EXERCISE TEXT Block Start

Canadian opera company

Vancouver Opera is the second largest performing arts organization in British Columbia and the largest opera company in western Canada. Its mainstage performances occur in the Queen Elizabeth Theatre, other venues in Vancouver and occasionally elsewhere in British Columbia. Vancouver Opera has one of only two professional opera orchestras in Canada (the other being Toronto's Canadian Opera Company). After many regular seasons with four mainstage productions a year, the company saw its first festival season in 2017. Vancouver Opera also runs a school touring and education program, and various community events.

==History==
Vancouver Opera was founded in 1958 by William Morton and presented its first production in 1960. From its inception until 1974, and for two seasons from 1982 to 1984, the company was headed by Artistic Director Irving Guttman.

The company has presented five world premières: The Architect (McIntyre and Cone), Naomi's Road (Luengen and Hodges), Jack Pine (Hille), Lillian Alling (Estacio and Murrell), and Stickboy (Weisensel and Koyzcan). It produced the Canadian première of John Adams's Nixon in China (2010) and Tan Dun's Tea: A Mirror of Soul (2013).

EXERCISE TEXT Block End
SUPPLIED RECORDS Block Start

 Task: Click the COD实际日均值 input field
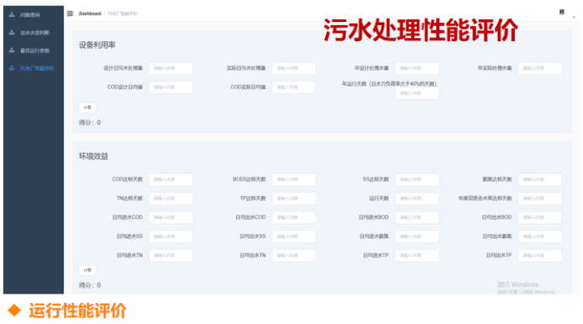click(294, 88)
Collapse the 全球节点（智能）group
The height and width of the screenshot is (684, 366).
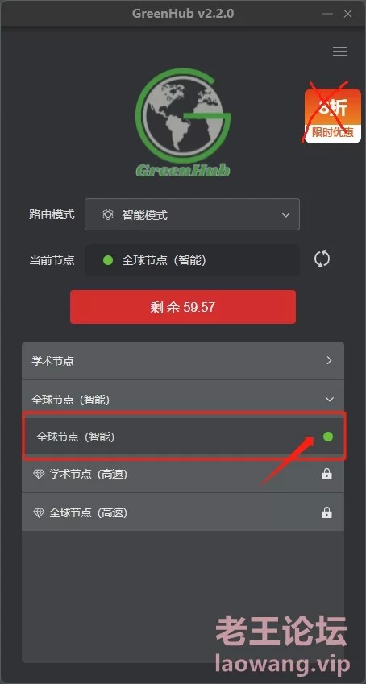(x=183, y=399)
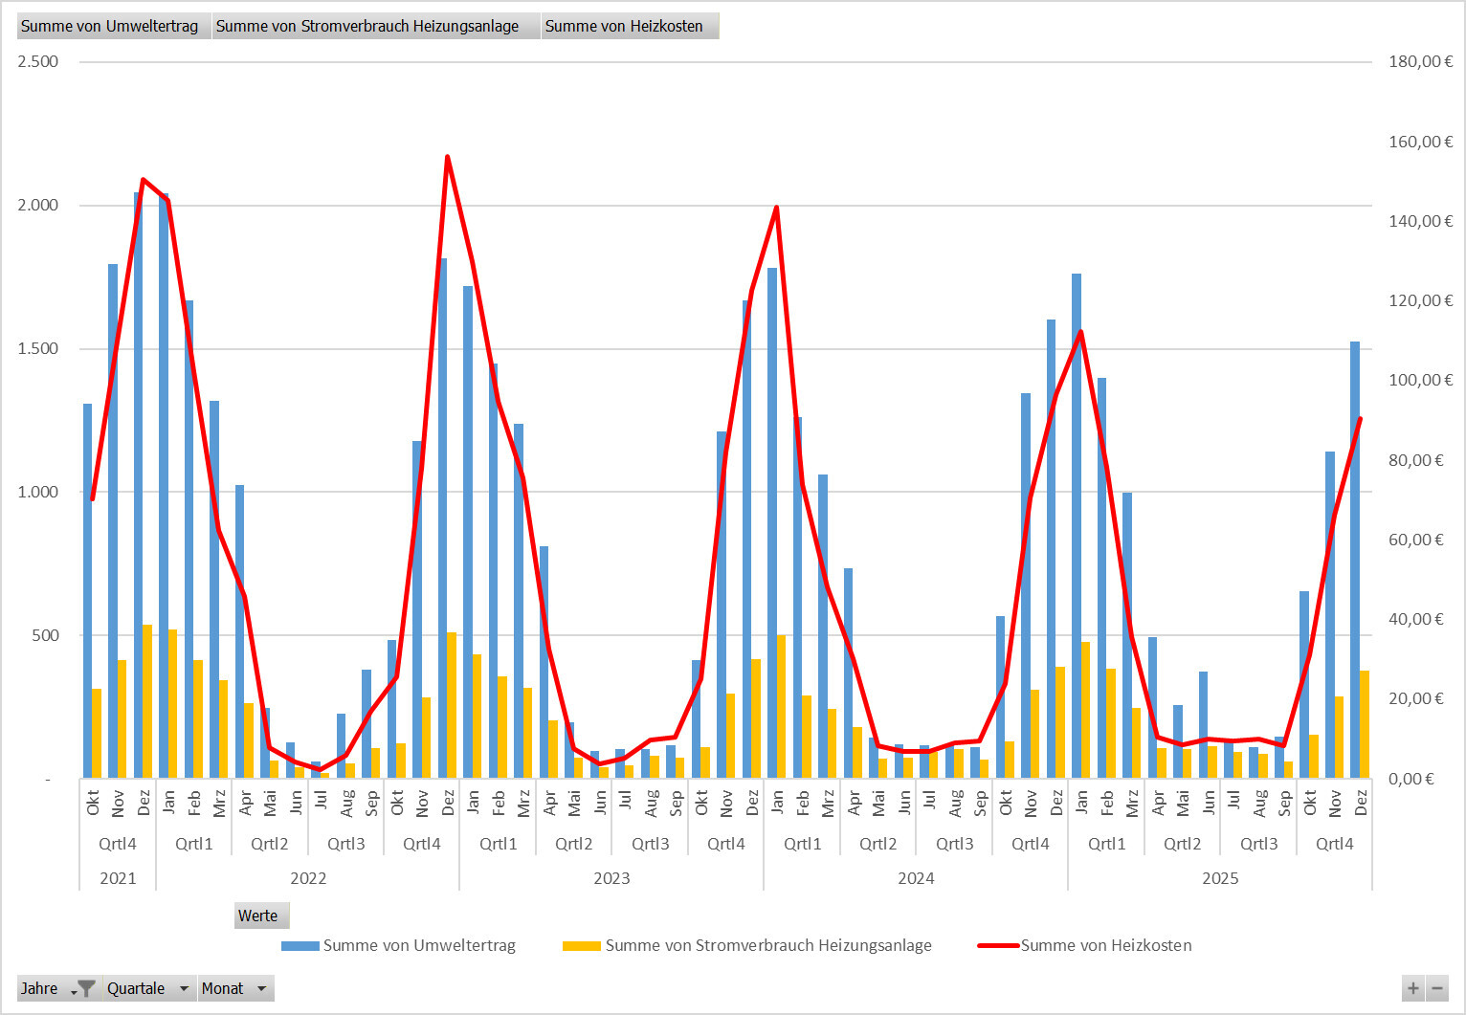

SUPPLIED RECORDS Block End

• ASSIGNED TASK A:
Name the world premières that the Vancouver Opera text says the company has presented.
• ASSIGNED TASK B:
Extend the text about Vancouver Opera, picking up after its final sentence.

• WRITTEN RESPONSE A:
The Architect, Naomi's Road, Jack Pine, Lillian Alling, and Stickboy

• WRITTEN RESPONSE B:
Conductor Richard Bonynge served as Artistic Director from 1974 to 1982, and he was the founding Music Director of the Vancouver Opera Orchestra, one of only two opera orchestras in Canada, in the moment of its creation in 1977 (prior to 1977, opera productions were played by and orchestra made up of members of Vancouver Symphony Orchestra). In 1984, Brian McMaster began a five-year tenure. He was followed by Guus Mostart for three seasons (1989–90, 1990–91 and 1991–92), and by Robert Hallam, who in 1991 was appointed to the new position of General Director.

The company's current General Director, Tom Wright, assumed the position in November 2019 as Interim General Director, and was confirmed as General Director in April 2020. In 2018, Vancouver Opera named conductor Jonathan Darlington as Music Director Emeritus after leading the company's musical forces since 2002. In 2023, the company announced the appointment of French-Canadian conductor Jacques Lacombe as their next music director, starting his tenure in the 2024/2025 season.